Collected data:
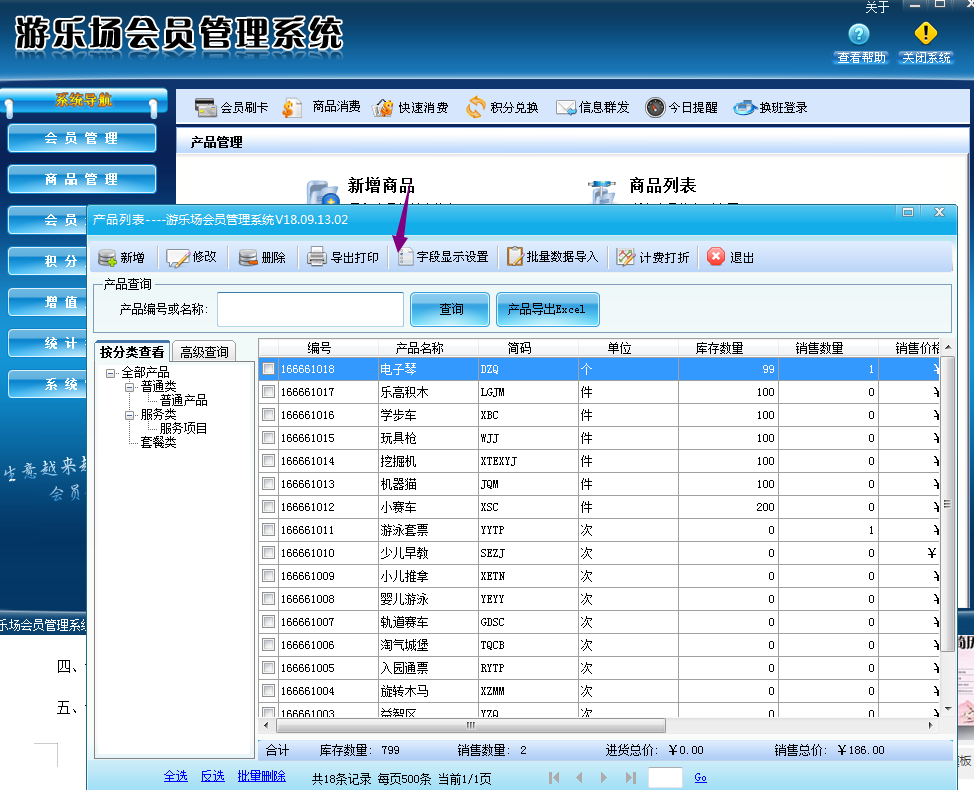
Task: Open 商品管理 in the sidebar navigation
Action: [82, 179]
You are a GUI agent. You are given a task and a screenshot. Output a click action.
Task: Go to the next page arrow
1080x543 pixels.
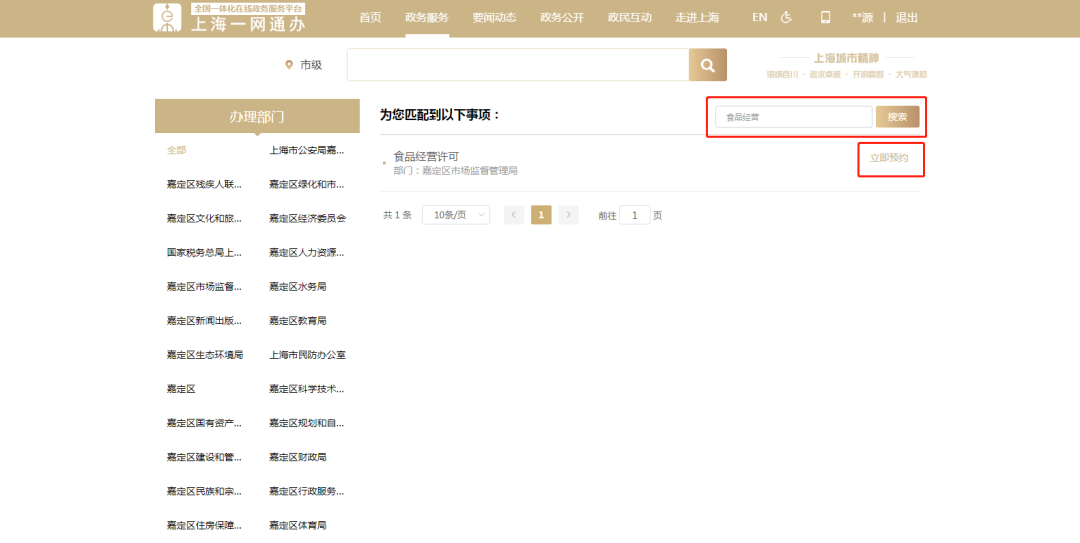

- YOUR INSTRUCTIONS
Set down exactly, line for line, the data from the line that contains "You are a GUI" through its last line, keeping pictures out.

- PROBLEM SOLUTION
You are a GUI agent. You are given a task and a screenshot. Output a click action.
Task: Go to the next page arrow
1080x543 pixels.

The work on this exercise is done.